E não cansava de repetir a prece. Se cansasse, desagradaria a Virgem. Suas palavras firmes ecoavam baixinho pelo aposento apertado.
- Bendita sois vós entre as mulheres. Bendito é o fruto do vosso ventre, Jesus.
Os ruídos dos carros na rua se confundiam com os sussurros da Irmã.
- Santa Maria, a mãe de Deus, rogai por nós pecadores...
Os punhos alinhados eram pressionados um contra o outro fortemente, como se alguém os tivesse acorrentado.
- ... Agora e na hora de nossa morte.
E a luz acabou. Está Consumado.
- Amém.
Ela então foi se levantando devagar, tentando equilibrar o peso das vestes. Estava limpa de seu pecado, mas embebida em suor. Tateou até encontrar a mesa de cabeceira e acendeu o abajur. Olhou para o lado. Queria tirar as roupas, mas precisava se certificar de que sua companhia não acordaria. “O corpo deve ser coberto para que a ilusão de suas formas não seduza a ninguém” – lembrava de suas palavras naquela manhã. O quarto compartilhado não fora sua decisão. Entretanto a Irmã já estava acostumada a se trocar na penumbra. Temia que fosse ela própria enganada por sua carne nua.
Tirou primeiro o véu encharcado. Apertou-o contra as mãos. Era preciso expurgar o maligno. Abaixou-se para puxar as vestes, então escutou um barulho. Um sussurro de vozes distantes. Gritos de mulher ao longe.

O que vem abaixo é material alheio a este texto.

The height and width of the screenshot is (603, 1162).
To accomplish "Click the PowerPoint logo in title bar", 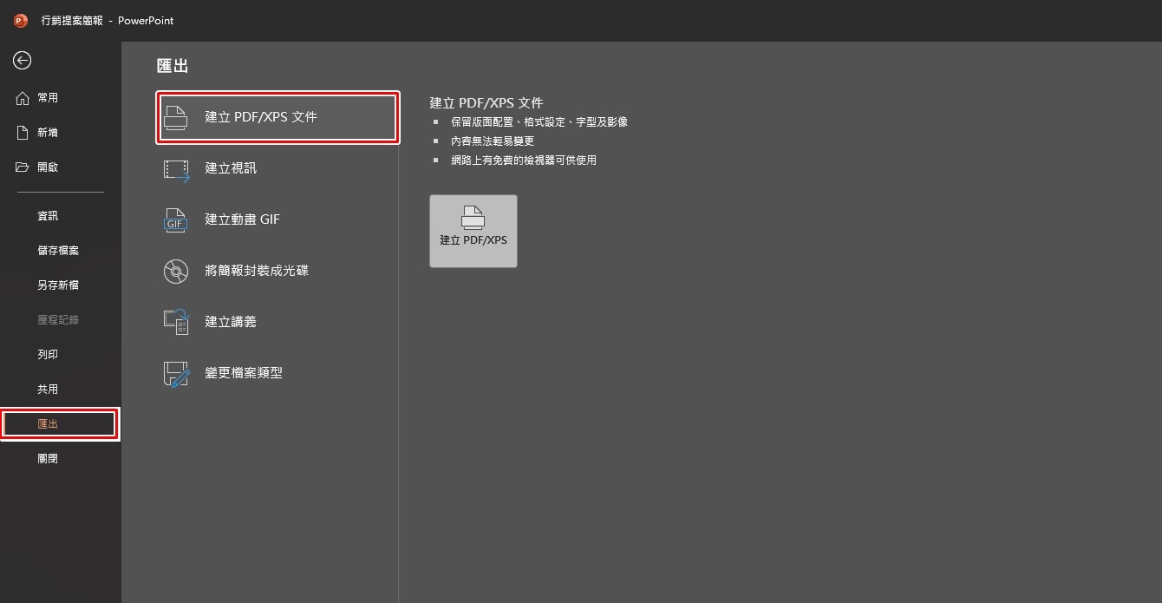I will coord(21,20).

Irmã Laura se apressou até a janela com cuidado para não acordar sua companheira de quarto. Abriu devagar as cortinas. A janela já estava aberta. O vento quente lá de fora soprava contra seus cabelos molhados de suor. Esticou um pouco o pescoço. Já podia ver de onde vinha o barulho.
Três mulheres. Uma loira, duas morenas. A esquina deserta ficava preenchida pela presença delas. Seus corpos delineados pela pouca roupa que vestiam. Seu rosto acentuado pela maquiagem borrada. Irmã Laura, debruçada sobre a janela, acompanhava a cena. Seus olhos seguiram em direção a loira.
Ela estava com uma calça de couro. Um sutiã de lantejoulas pretas completava o figurino. Os olhos dela chamaram a atenção da Irmã. Eram pequenos. Suaves e pequenos. Estavam apertados entre a sombra rosa e os cílios postiços. Mas a Irmã foi capturada por eles.
O suor voltava a escorrer pelo seu corpo. Agora, com muito mais intensidade.
A loira deu uma risada. Alta e vulgar. O olhar de Laura agora estava cativo a boca da mulher. Lábios macios e vermelhos. Vermelhos de batom e de pecado. Era como se a Irmã visse sangue escorrendo pela boca da loira. Sangue impuro, maldito.
Laura estava quente. Sua mão foi até os lábios. E os tocava com lascívia. Sua língua fresca lambia os dedos um por um. O jejum estava quebrado. Em sua boca havia sangue; em seu estômago, a loira; em seu coração, pecado.
Um carro parou bem em frente aquelas mulheres. O vidro foi se abaixando. A loira foi até ele. Tentou olhar para o motorista ainda de pé. Foi se reclinando na janela do carro.
Laura agora penetrava seus olhos na bunda da mulher. A carne comprimida pelo couro. As coxas se batiam uma a outra, enquanto a mulher negociava com o suposto cliente.
Laura desceu suas mãos até suas pernas. Levantou as vestes. Precisa de toque. Precisa segurar seu corpo. Precisa de desejo. Apertou suas pernas e foi deslizando suas mãos por elas. Seus olhos já não olhavam, mas exprimiam sua libido.
As mãos agora apertavam suas nádegas. Todo seu corpo fervia. Ela queria ser desejada. Precisava disso. Sua pele gemia cada vez que seus dedos se atreviam a andar pelo corpo.
E os seus dedos passaram então a dançar. Eles percorriam o corpo de Laura sem rumo. Sua boca começou a soltar gemidos quase mudos.
Laura queria ser como a loira. Desejada. Procurada. Vulgar. Entretanto não havia lugar para inveja. O único sentimento que ela sentia era desejo. E ele a ocupava por completo. Todo seu corpo estava prostrado. As gotas de suor agora a limpavam de outra forma. Não havia mais espaço para pecado. Não havia espaço para santidade. Não havia espaço para mais nada.
O relógio despertou. Depressa, a Irmã correu até o banheiro. As vestes deslizaram a um só movimento. Abriu o chuveiro.